▶ **QUESTIONS ON THE MATERIAL**:
1 – From the piece on dental and vision care, list every harm it says can follow when a family cannot afford eyeglasses or dental visits.
2 – Carry on the piece on dental and vision care from its final sentence.

Healthy Teeth and Eyes Not Actually Wasteful Extravagances

Natasha Chart's picture

In all the recent discussion about the Senate's proposed excise tax on health plans started by Bob Herbert's New York Times column, a policy that seems set to make insurance coverage cover less health care and ultimately cost patients more money, I feel an important point is once again being lost in the health care debate. As Herbert says:

Some of the benefits of higher-end policies can be expected in many cases to go by the boards: dental and vision care, for example ...

Dental and vision care are routinely presented as extra frills, but raise your hand if you know someone with glasses. Raise it again if you know someone who's had a tooth infection. Anyone keep their hands down for both questions?

Families that can't cover new eyeglasses may lose a child's ability to see the blackboard at school or a breadwinner's ability to drive in an area where public transportation options are few to nonexistant. These are serious hindrances to economic prosperity for both present and future generations of working families.

Even when people are able to function well without healthy eyes, it does make life harder. Indeed it's hard to imagine someone willing to make the case in public that good vision is a needless excess.

Families that can't afford dental visits may have to watch a loved one die of a tooth infection, which is a painful and debilitating way to go. People may suffer pain that makes every meal a torment when they have to let cavities go untreated. They may lose their teeth and be unable to cosmetically repair the gap in their smile, negatively impacting their future ability to find work.

▶ **INFORMATION**:
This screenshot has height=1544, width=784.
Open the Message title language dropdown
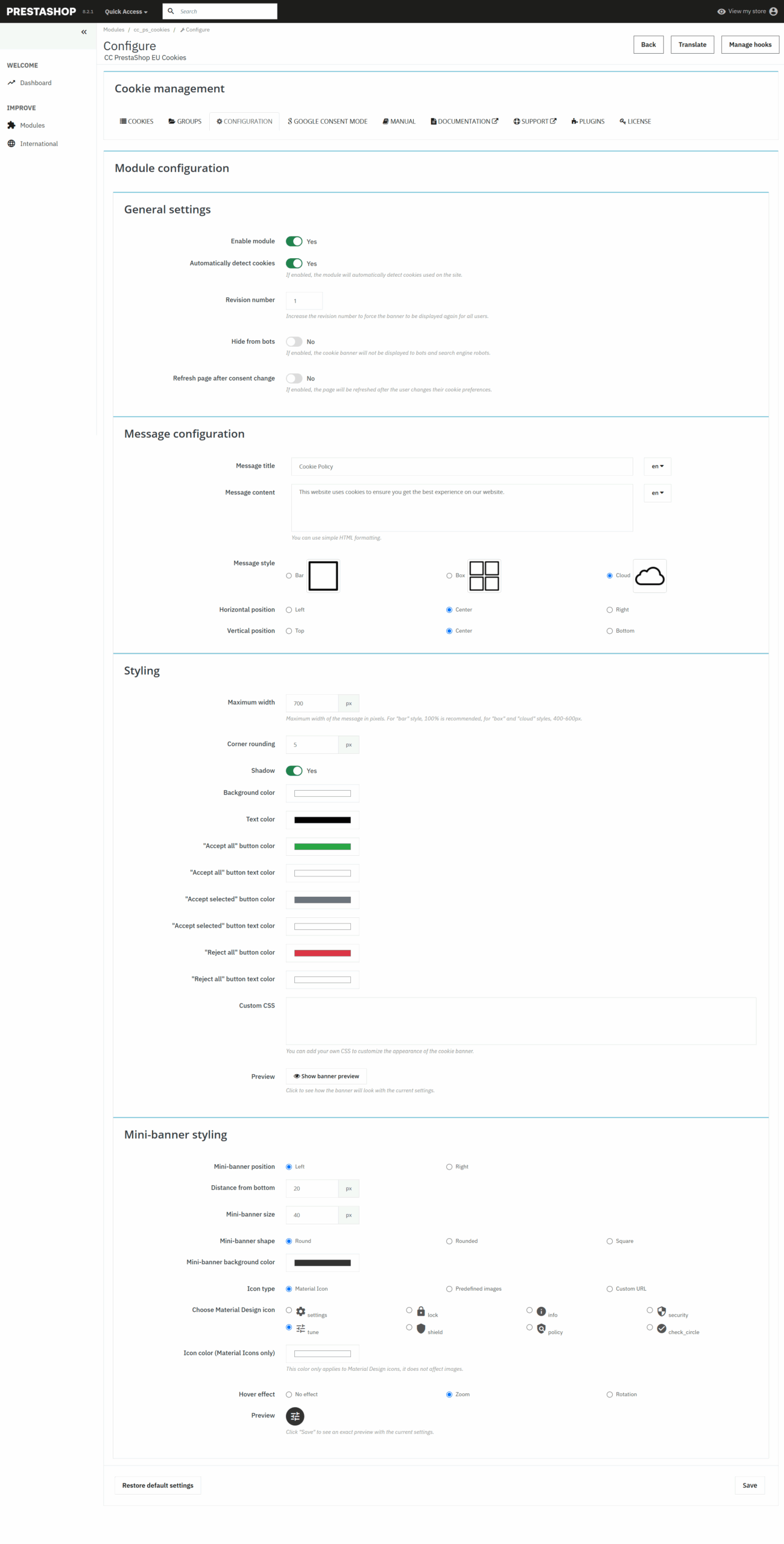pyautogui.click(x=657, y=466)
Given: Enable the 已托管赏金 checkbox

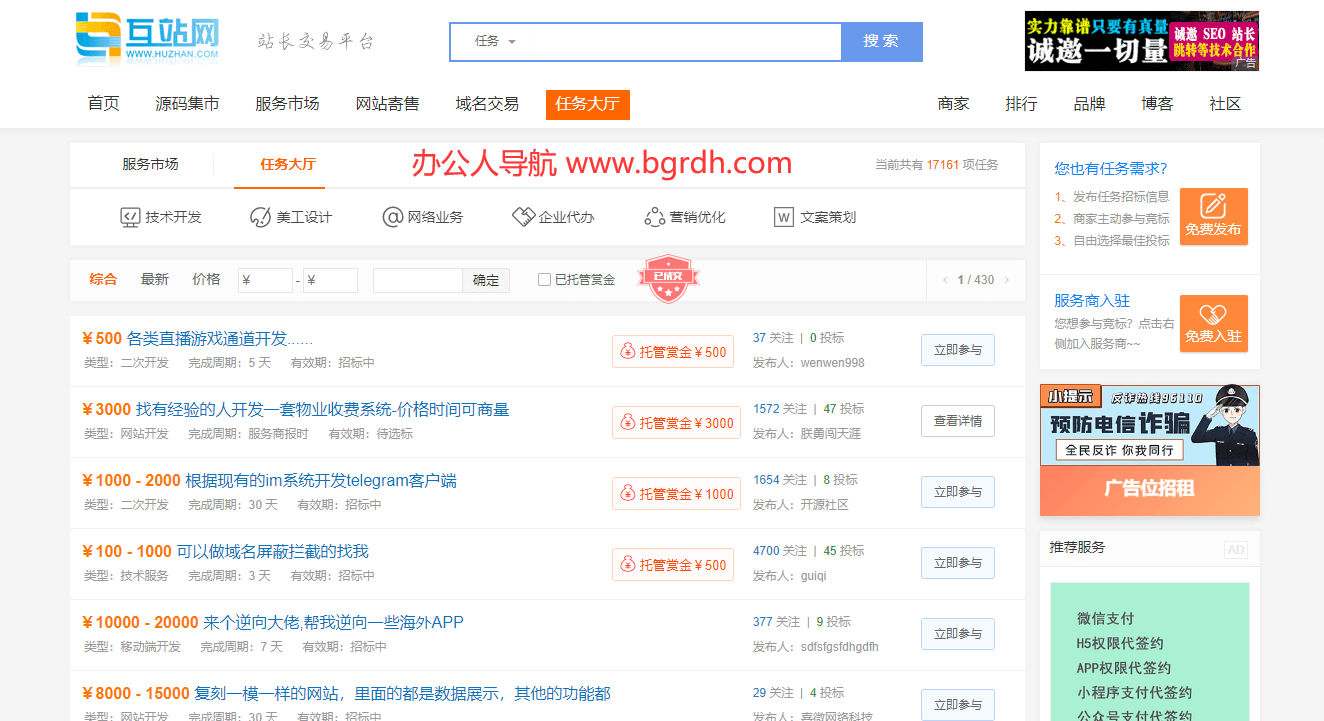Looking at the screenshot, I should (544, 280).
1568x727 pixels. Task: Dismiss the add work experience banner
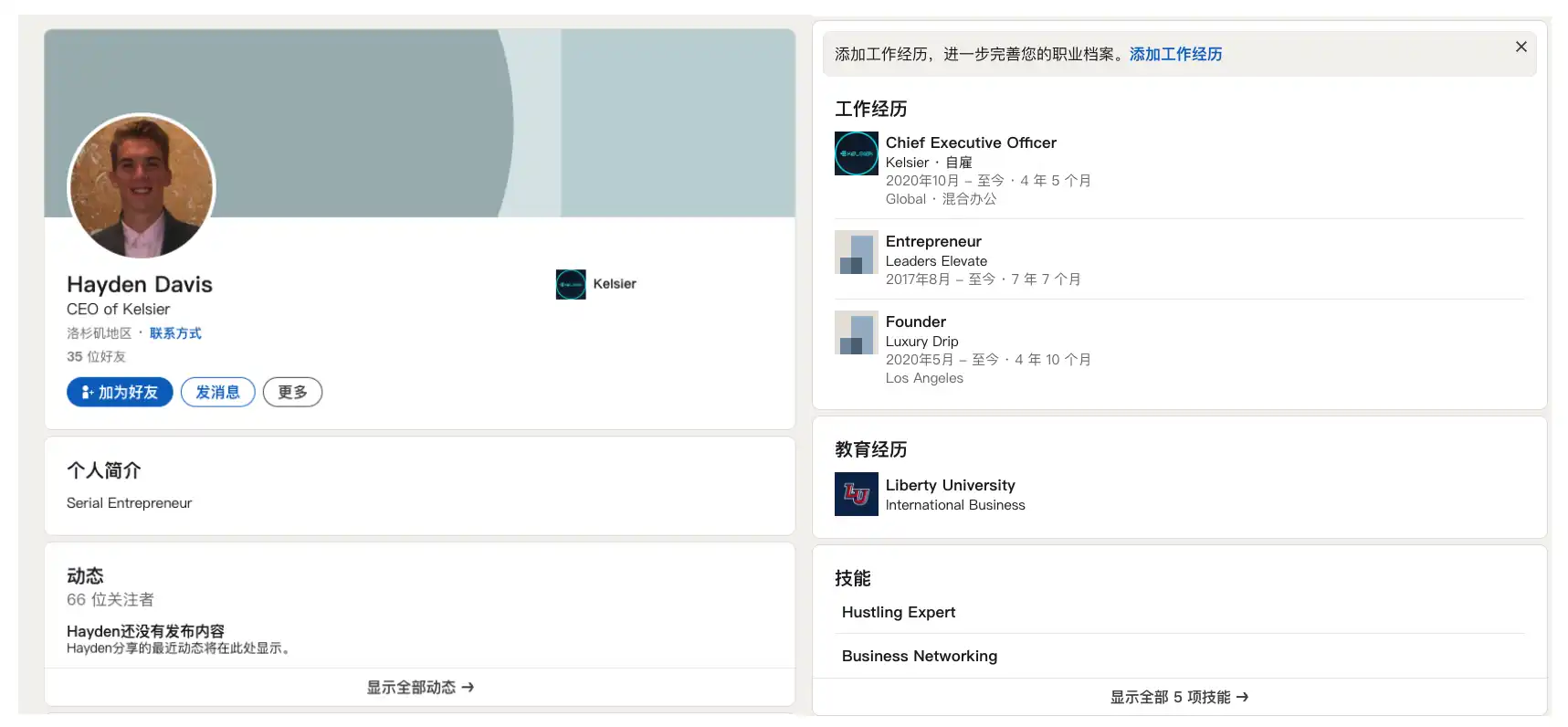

▶ **TASK-BY-TASK ANSWERS**:
1 –
- A child may lose the ability to see the blackboard at school.
- A breadwinner may lose the ability to drive in an area with few or no public transportation options.
- A loved one may die of a tooth infection.
- People may suffer pain that makes every meal a torment when cavities go untreated.
- People may lose their teeth and be unable to cosmetically repair the gap in their smile, which hurts their future ability to find work.

2 –
Let me emphasize that last point again, lest it fall by the wayside as trivial: missing teeth are a real drag on employability. There used to be a blog called Body and Soul written by a blogger called Jeanne D'Arc whose mother had lost several teeth from being attacked by her father. In a post that's since been put behind a firewall after she stopped blogging, she described how her mother later took her and got out, then sought work to support them, only to be told by employers when she was in her early 30s that those missing teeth made her too unsightly to work in a front office. An employer might not say that up front these days, but as Jeanne asked readers to consider, when was the last time you remember seeing someone with missing teeth even bag your groceries?

But we all know that it goes far beyond employment concerns. When your mouth is in pain or you have a hard time chewing, it takes away one of life's simplest pleasures and can destroy the appetite. In the elderly and sick, further decreasing the appetite can cause dangerous wasting and immune suppression.

So I don't know about you, but I use my eyes and teeth every day. I don't consider them a luxury, either, though I'm exorbitantly grateful for my ability to eat solid food and see. If keeping those abilities requires a 'Cadillac' plan, then dammit, I think I deserve a Cadillac. And so do you. And so do all our fellow citizens.